Dalam perspektif Indonesia Pararel Audit ini penting karena ditemukan potensi kerugian negara sekitar Rp 30 Triliun akibat penjarahan ikan yang marak di perairan Indonesia.
Menurut Ali Masykur, Indonesia yang memiliki luas perairan mencapai 5.887.879 km mendapatkan nilai ekspor sub sektor perikanan hanya Rp. 3,34 Miliar pertahun. Angka ini terhitung sangat kecil jika dibandingkan dengan pendapatan Vietnam yang bisa mencapai 25 Miliar dari luas perairan yang jauh lebih kecil dari Indonesia.
"Hal ini ditengarai dengan banyaknya nelayan asing yang menjarah ikan di perairan yang berbatasan dengan Malaysia, seperti; Laut Natuna, Selat Malaka, Laut Sulawesi, Laut Aru dan Laut Arafuru. Dampaknya, negara mengalami kerugian ekonomi, ancaman kelestarian lingkungan, dan iklim usaha yang tidak baik, serta lebih buruk lagi nelayan Indonesia masih terus bergulat dengan kemiskinan," ungkap Ali Masykur Musa.

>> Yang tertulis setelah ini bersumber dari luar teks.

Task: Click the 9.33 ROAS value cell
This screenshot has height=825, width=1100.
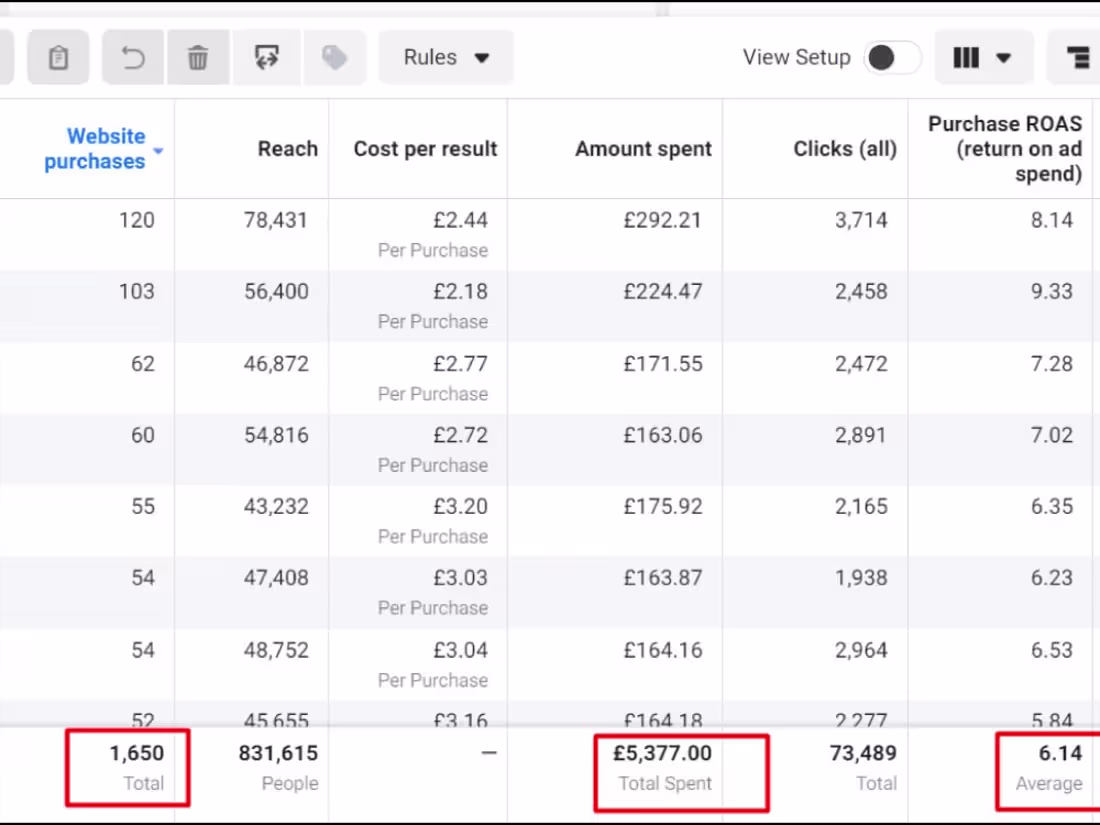Action: point(1051,292)
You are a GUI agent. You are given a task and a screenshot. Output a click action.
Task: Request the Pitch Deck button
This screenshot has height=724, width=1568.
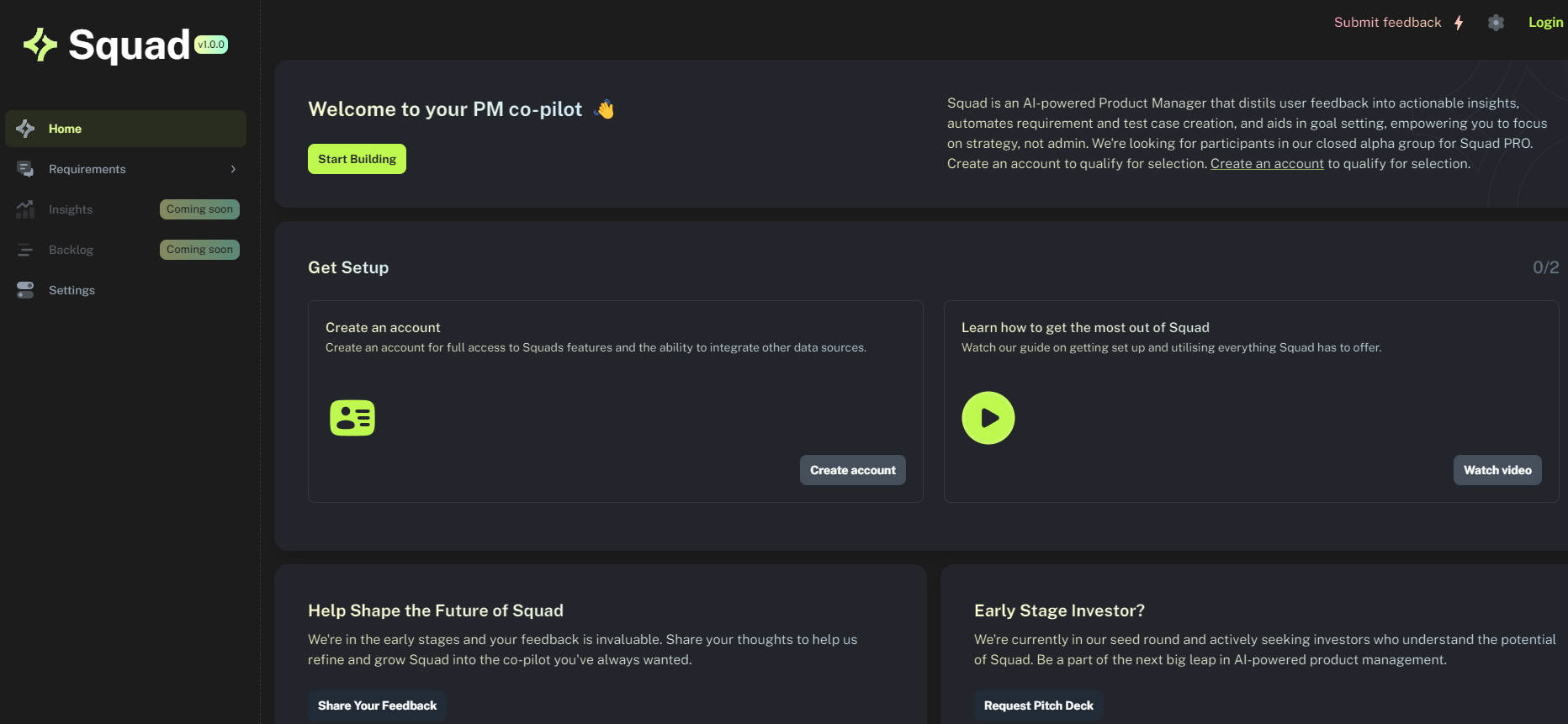pyautogui.click(x=1038, y=706)
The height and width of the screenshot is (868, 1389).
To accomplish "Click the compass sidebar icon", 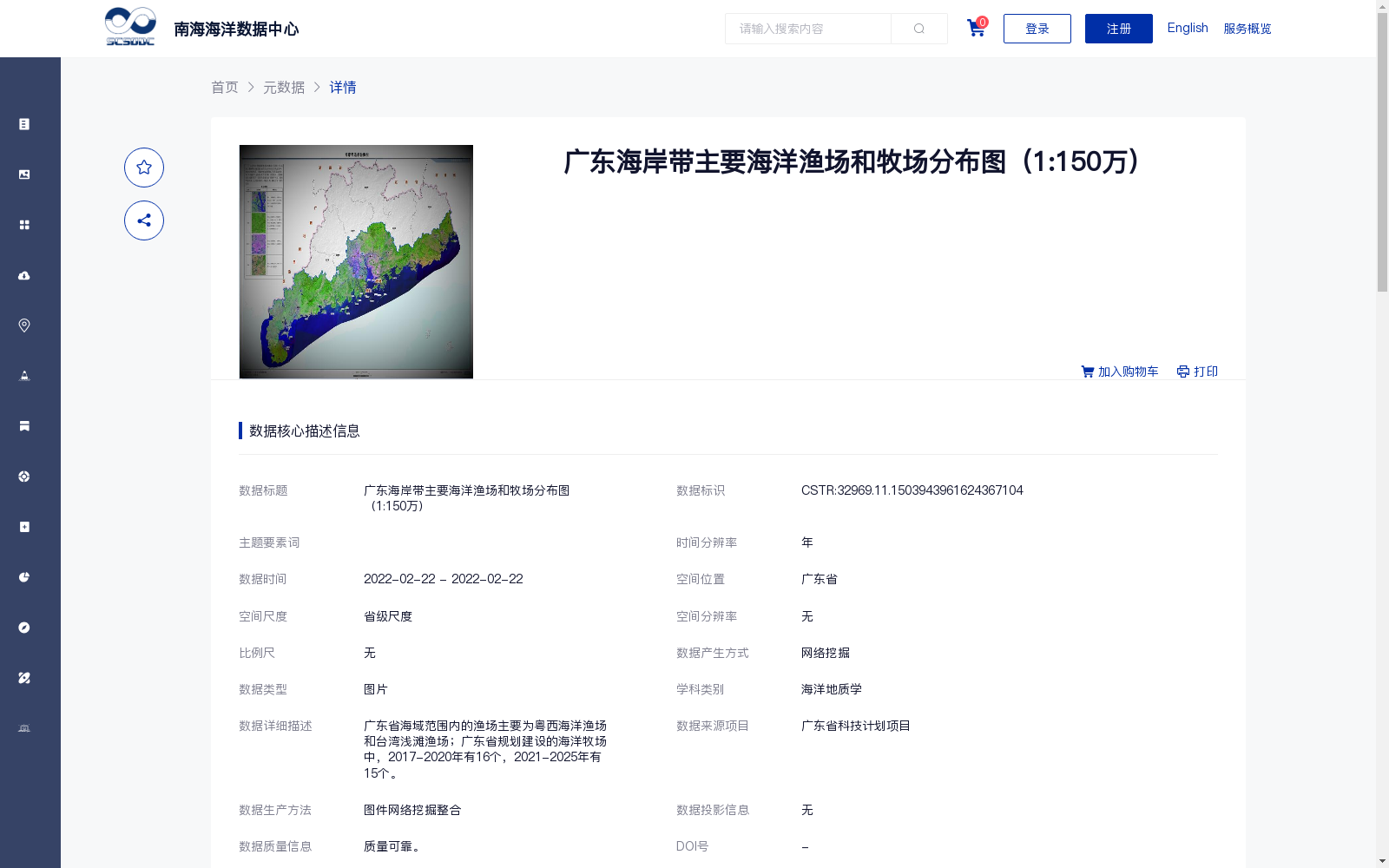I will click(x=23, y=627).
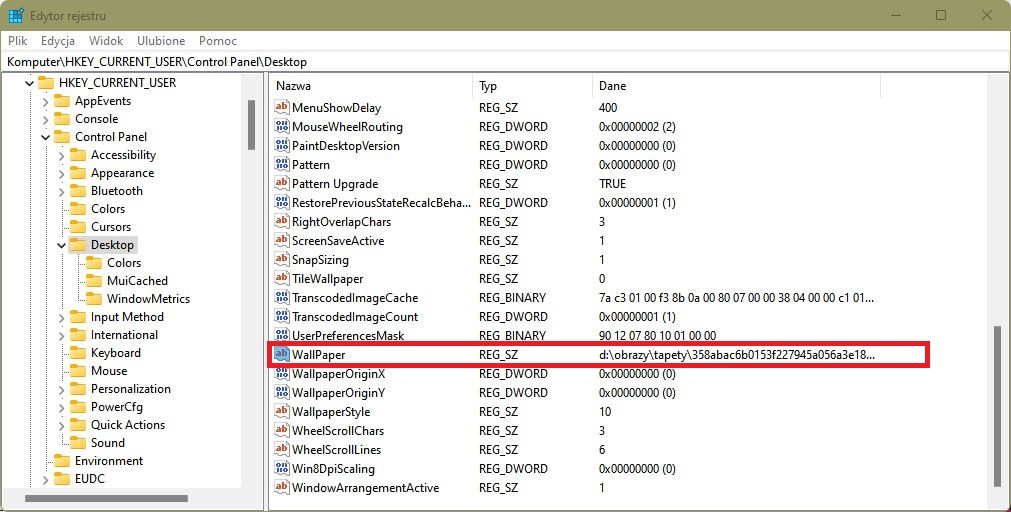The height and width of the screenshot is (512, 1011).
Task: Select the Win8DpiScaling value icon
Action: pos(282,468)
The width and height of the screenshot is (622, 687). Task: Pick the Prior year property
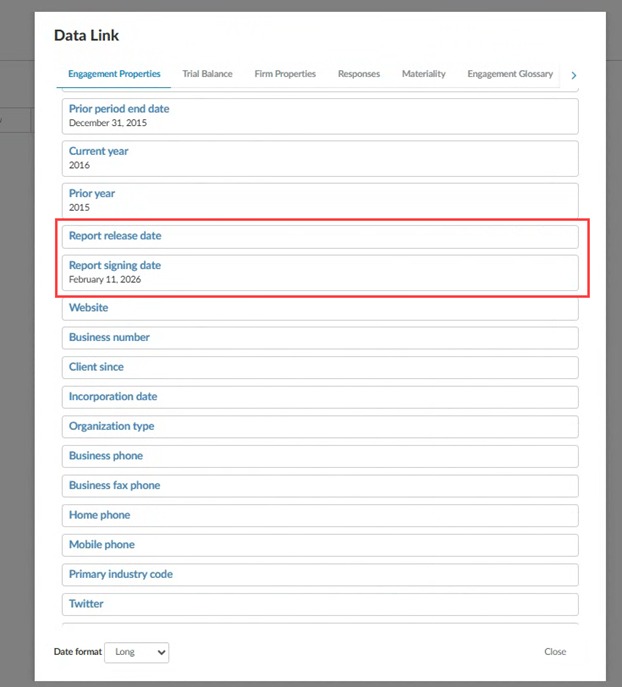(320, 200)
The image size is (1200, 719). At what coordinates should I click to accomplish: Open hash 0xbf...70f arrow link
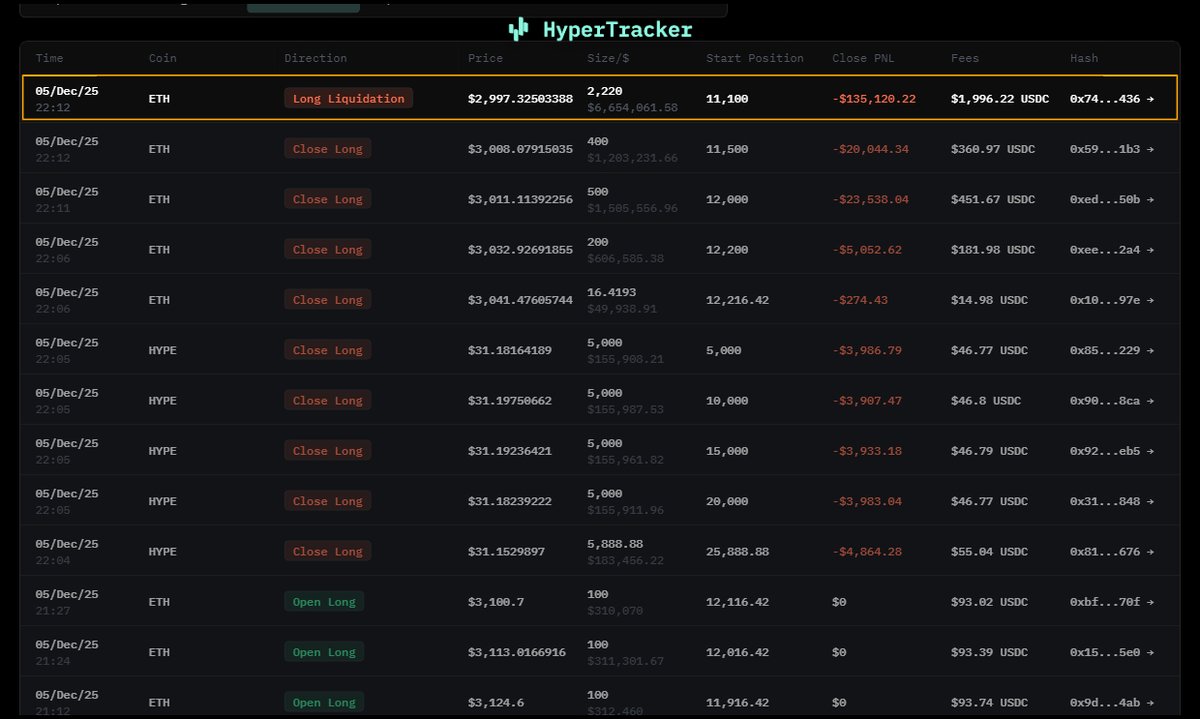1111,602
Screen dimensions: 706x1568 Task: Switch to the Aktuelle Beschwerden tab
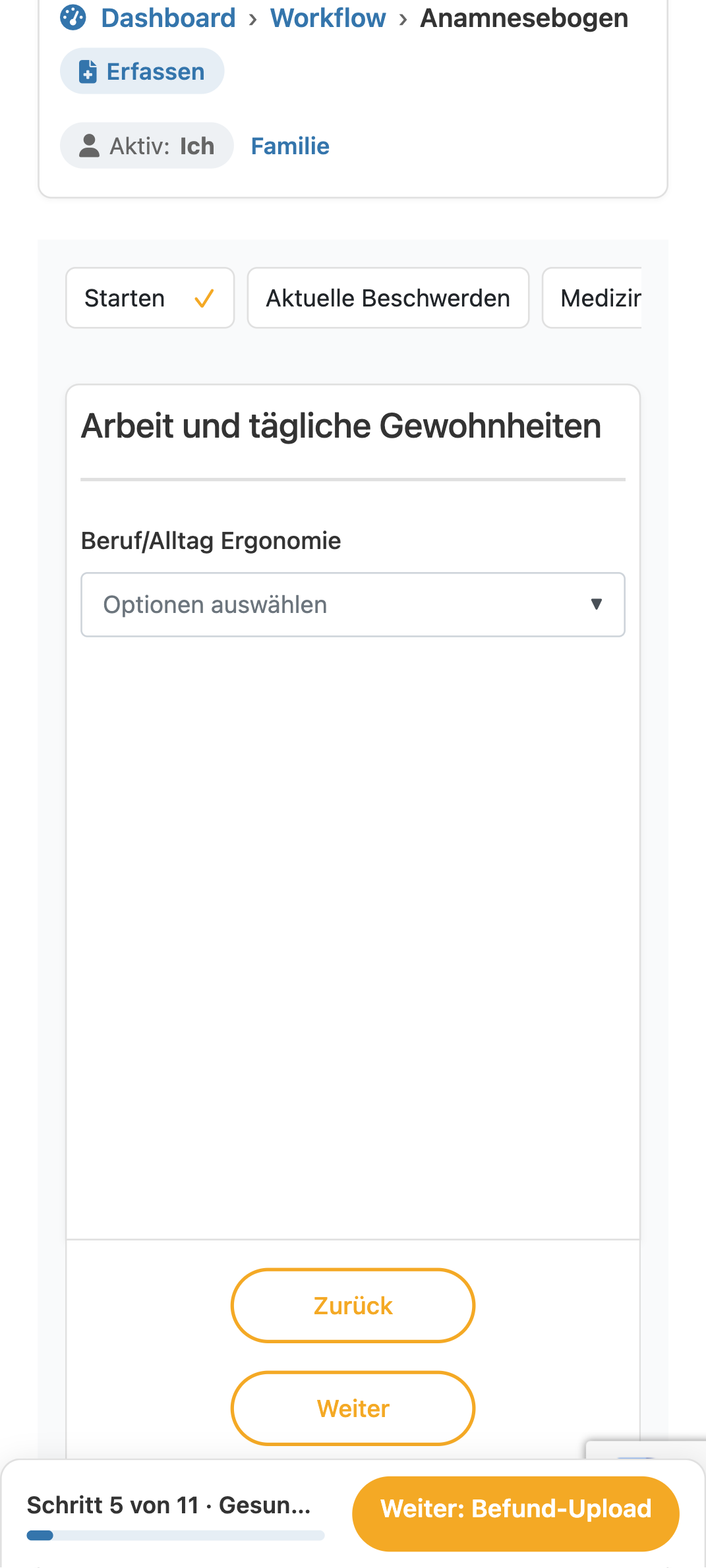click(x=388, y=298)
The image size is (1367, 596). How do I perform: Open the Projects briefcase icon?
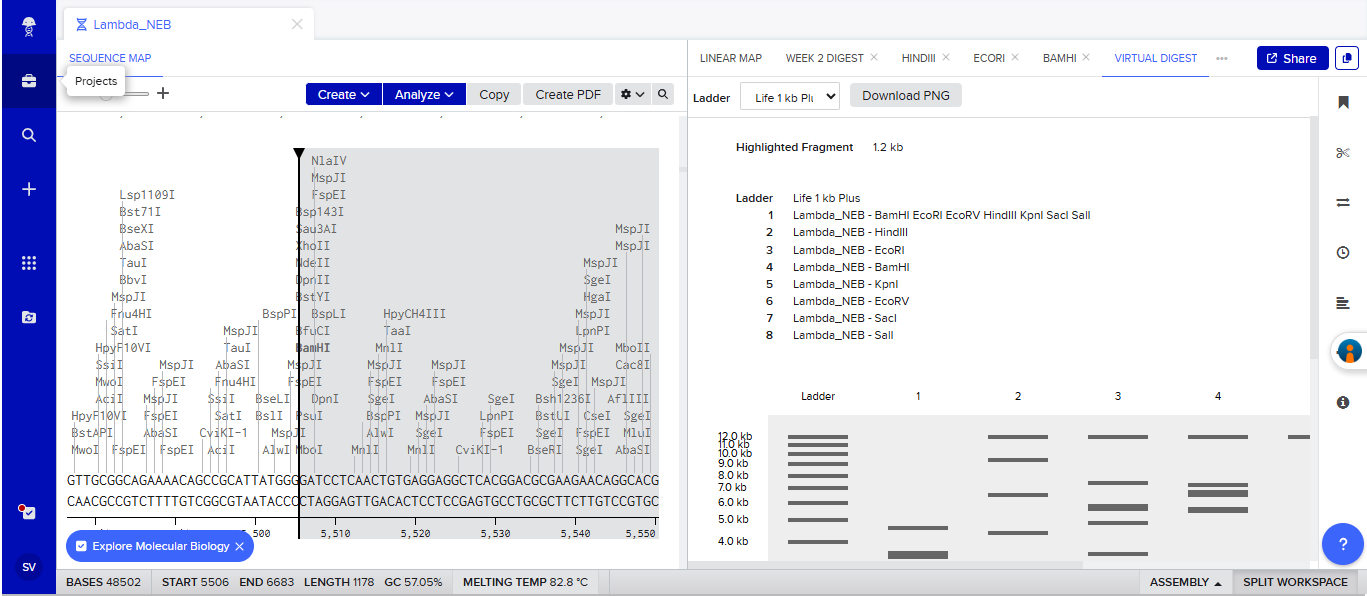(x=29, y=81)
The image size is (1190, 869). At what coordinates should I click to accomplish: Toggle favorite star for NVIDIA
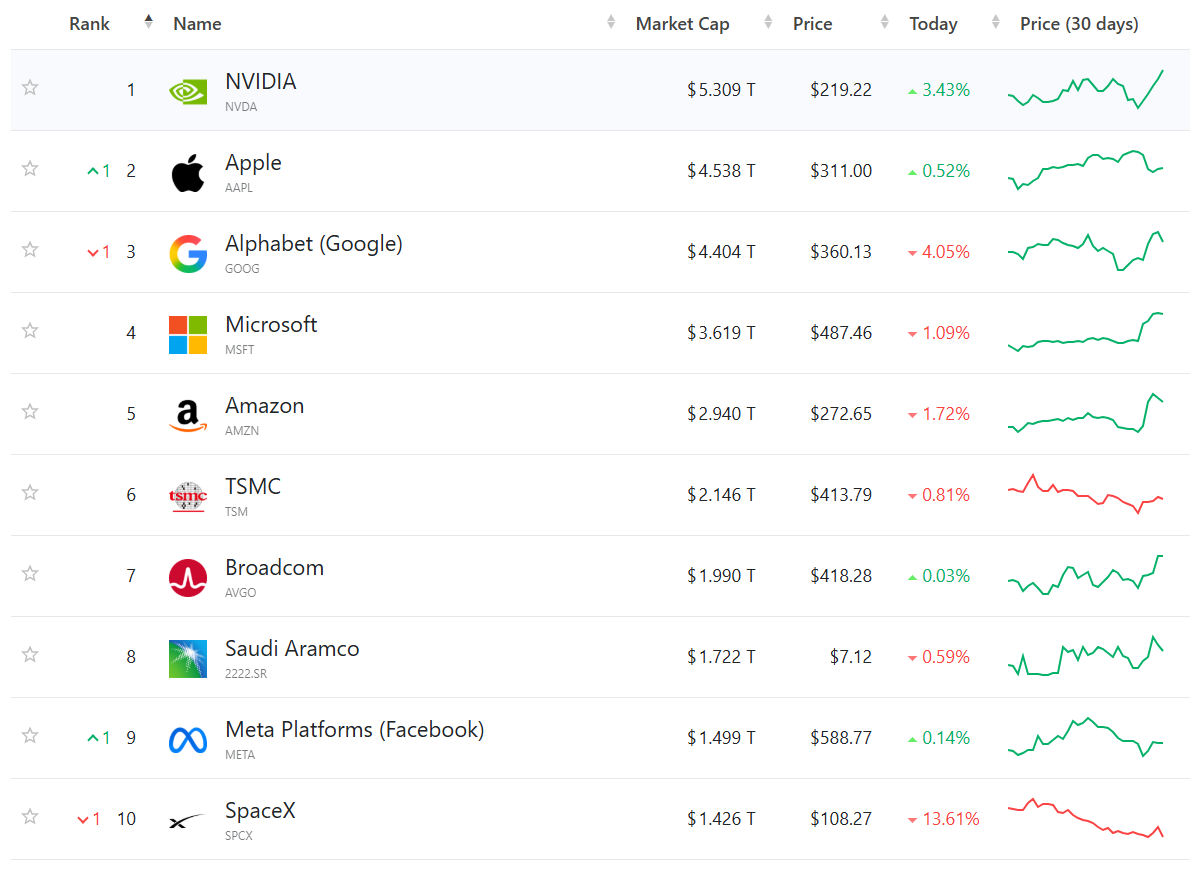[x=30, y=87]
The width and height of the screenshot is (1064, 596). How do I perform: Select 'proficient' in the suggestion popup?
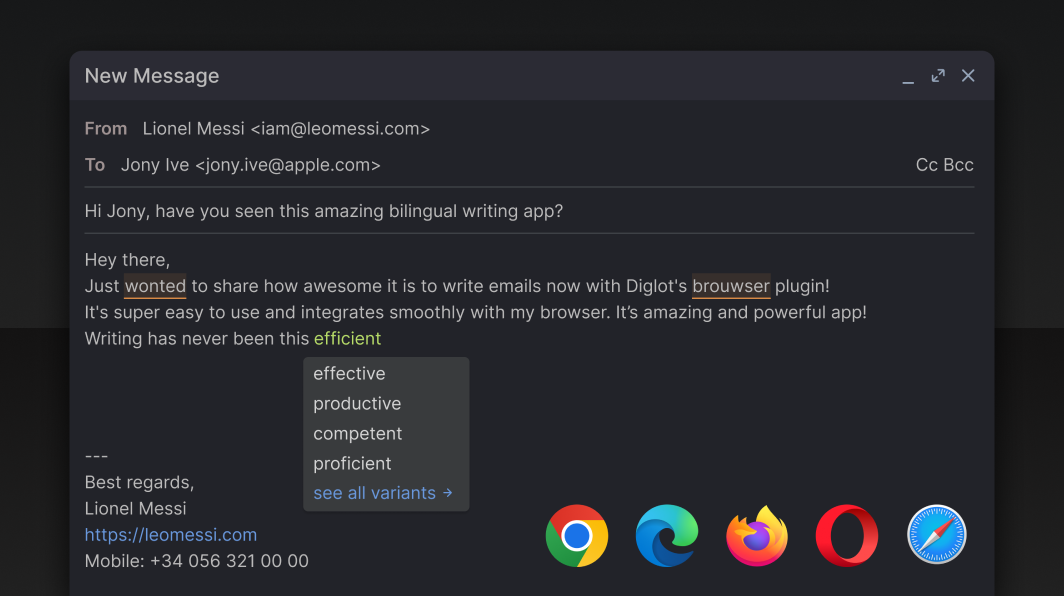click(352, 463)
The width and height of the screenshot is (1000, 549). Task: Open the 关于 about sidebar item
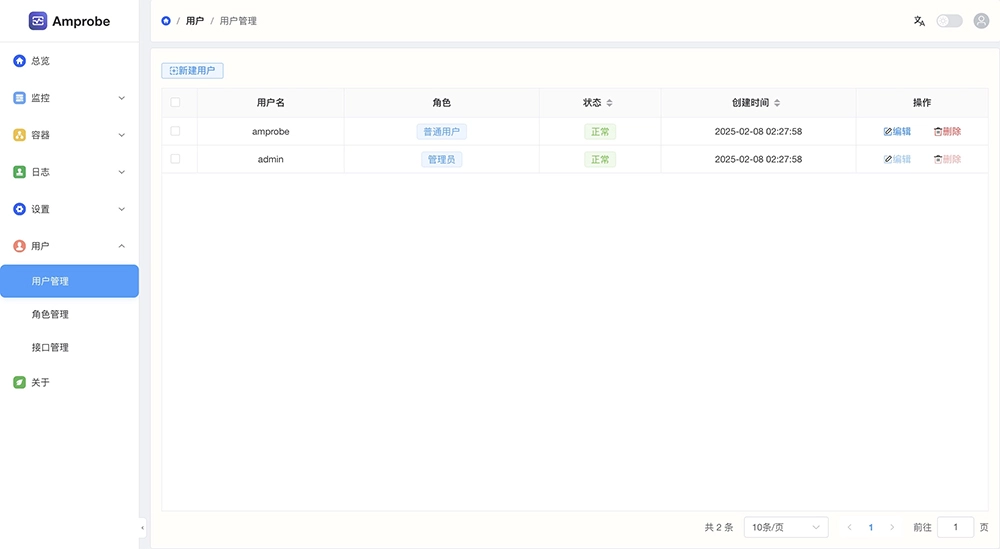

Dalam pertemuan yang akan digelar Kamis (9/5) besok, BPK akan mengusulkan agar pemerintah kedua negara melakukan patroli bersama agar penjarahan di perbatasan tidak terjadi, begitu juga masing-masing merevsi National Planning Action -NPOA yang tujuanya utk menyelamatkan potensi penerimaan negara dari sektor kelautan.
Khusus kepada pemerintah RI, Ali Masykur Musa mengusulkan agar aparat keamanan menindak tegas terhadap pelaku illegal fishing untuk membuat efek jera. Tanpa penegakan hukum mereka akan mengulangi lagi, dan ini jelas merugikan negara dan menyengsarakan nelayan tradisional Indonesia.